> WHAT YOU HAVE TO DO
Output only the stretch of the listing that starts at the line containing "Instruction: Click the Min enhet drive icon" and ends at the line containing "You are a computer-use agent. This", reproduced exactly with both ends.
---- DATA SHOWN
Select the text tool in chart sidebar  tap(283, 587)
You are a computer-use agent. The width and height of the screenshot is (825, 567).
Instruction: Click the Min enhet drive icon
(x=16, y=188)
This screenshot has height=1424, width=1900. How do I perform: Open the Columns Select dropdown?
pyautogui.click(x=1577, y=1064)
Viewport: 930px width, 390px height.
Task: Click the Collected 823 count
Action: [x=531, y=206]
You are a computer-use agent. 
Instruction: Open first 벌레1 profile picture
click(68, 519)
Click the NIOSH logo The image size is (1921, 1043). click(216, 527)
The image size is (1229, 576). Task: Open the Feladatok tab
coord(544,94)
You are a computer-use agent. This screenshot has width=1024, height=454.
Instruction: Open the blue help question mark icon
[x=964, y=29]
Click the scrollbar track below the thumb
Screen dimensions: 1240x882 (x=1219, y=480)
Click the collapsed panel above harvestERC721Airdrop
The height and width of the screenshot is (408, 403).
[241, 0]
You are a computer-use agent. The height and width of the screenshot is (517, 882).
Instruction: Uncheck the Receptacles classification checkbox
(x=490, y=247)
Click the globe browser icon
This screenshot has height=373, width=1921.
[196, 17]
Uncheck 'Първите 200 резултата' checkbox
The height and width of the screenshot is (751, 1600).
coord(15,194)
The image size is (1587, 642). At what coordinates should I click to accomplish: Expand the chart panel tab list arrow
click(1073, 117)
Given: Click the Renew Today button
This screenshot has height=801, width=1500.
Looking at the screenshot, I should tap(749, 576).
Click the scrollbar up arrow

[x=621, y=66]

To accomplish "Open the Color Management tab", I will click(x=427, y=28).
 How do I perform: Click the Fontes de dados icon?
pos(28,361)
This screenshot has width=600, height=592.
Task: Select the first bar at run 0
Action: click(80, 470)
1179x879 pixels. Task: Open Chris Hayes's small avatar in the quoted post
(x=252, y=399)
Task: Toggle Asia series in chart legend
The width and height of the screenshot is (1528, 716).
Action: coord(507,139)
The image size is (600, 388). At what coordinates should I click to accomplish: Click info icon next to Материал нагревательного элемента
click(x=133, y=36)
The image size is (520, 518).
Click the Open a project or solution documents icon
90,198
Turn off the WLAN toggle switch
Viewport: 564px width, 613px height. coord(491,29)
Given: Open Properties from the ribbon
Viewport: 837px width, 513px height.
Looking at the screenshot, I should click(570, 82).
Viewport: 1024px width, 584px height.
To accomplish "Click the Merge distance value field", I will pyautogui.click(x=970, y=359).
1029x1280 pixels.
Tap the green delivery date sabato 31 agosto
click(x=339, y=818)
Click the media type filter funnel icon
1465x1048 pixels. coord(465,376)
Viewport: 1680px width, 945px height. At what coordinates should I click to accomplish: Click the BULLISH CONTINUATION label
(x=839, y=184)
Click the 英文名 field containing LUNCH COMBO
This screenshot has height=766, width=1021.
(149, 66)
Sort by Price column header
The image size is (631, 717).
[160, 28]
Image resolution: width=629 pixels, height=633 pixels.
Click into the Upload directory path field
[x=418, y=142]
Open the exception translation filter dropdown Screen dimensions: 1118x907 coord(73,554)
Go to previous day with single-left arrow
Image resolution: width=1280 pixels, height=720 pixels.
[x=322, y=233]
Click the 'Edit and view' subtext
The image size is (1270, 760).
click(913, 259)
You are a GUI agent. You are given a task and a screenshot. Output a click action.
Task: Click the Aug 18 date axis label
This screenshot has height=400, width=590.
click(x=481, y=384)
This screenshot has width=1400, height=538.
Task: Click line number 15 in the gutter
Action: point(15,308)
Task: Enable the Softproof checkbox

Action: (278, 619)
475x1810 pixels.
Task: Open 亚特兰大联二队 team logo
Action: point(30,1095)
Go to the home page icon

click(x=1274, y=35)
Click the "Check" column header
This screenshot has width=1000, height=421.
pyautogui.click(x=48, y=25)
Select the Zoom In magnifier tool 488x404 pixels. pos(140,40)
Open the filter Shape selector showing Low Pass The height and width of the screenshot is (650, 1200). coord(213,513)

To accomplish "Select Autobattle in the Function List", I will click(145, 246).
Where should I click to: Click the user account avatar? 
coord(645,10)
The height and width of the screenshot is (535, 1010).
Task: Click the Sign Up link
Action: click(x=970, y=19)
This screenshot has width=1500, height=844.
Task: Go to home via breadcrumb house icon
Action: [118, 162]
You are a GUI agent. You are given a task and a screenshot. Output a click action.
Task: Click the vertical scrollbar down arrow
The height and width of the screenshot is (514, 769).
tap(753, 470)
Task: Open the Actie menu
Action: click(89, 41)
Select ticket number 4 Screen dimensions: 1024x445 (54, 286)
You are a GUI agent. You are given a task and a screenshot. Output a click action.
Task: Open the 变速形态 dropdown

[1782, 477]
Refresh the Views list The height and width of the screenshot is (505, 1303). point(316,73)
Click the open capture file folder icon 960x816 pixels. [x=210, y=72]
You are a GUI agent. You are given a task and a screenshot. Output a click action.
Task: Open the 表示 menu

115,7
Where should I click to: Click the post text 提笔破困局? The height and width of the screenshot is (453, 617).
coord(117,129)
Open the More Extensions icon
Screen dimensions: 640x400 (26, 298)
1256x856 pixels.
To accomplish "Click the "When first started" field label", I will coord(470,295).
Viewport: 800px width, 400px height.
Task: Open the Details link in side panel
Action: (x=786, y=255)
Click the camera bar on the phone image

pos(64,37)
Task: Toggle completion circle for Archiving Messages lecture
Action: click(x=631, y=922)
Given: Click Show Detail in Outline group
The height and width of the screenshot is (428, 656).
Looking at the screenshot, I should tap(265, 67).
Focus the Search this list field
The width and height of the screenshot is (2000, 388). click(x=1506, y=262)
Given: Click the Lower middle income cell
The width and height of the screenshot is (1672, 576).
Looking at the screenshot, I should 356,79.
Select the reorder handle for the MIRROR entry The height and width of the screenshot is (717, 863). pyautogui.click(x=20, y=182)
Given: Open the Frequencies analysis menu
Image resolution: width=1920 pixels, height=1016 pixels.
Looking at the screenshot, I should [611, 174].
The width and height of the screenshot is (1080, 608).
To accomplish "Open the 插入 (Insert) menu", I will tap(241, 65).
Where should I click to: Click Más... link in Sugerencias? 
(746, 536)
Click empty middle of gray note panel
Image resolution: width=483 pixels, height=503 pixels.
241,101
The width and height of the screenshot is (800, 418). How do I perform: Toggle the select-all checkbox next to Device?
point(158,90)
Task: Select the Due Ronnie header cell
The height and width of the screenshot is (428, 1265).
--------
> FINAL ANSWER
Instruction: Click the Min enhet drive icon
(x=16, y=188)
This screenshot has height=1424, width=1900. How do I perform: Open the Columns Select dropdown?
pyautogui.click(x=1577, y=1064)
Viewport: 930px width, 390px height.
Task: Click the Collected 823 count
Action: [x=531, y=206]
You are a computer-use agent. 
Instruction: Open first 벌레1 profile picture
click(68, 519)
Click the NIOSH logo The image size is (1921, 1043). click(216, 527)
The image size is (1229, 576). Task: Open the Feladatok tab
coord(544,94)
You are a computer-use agent. This screenshot has width=1024, height=454.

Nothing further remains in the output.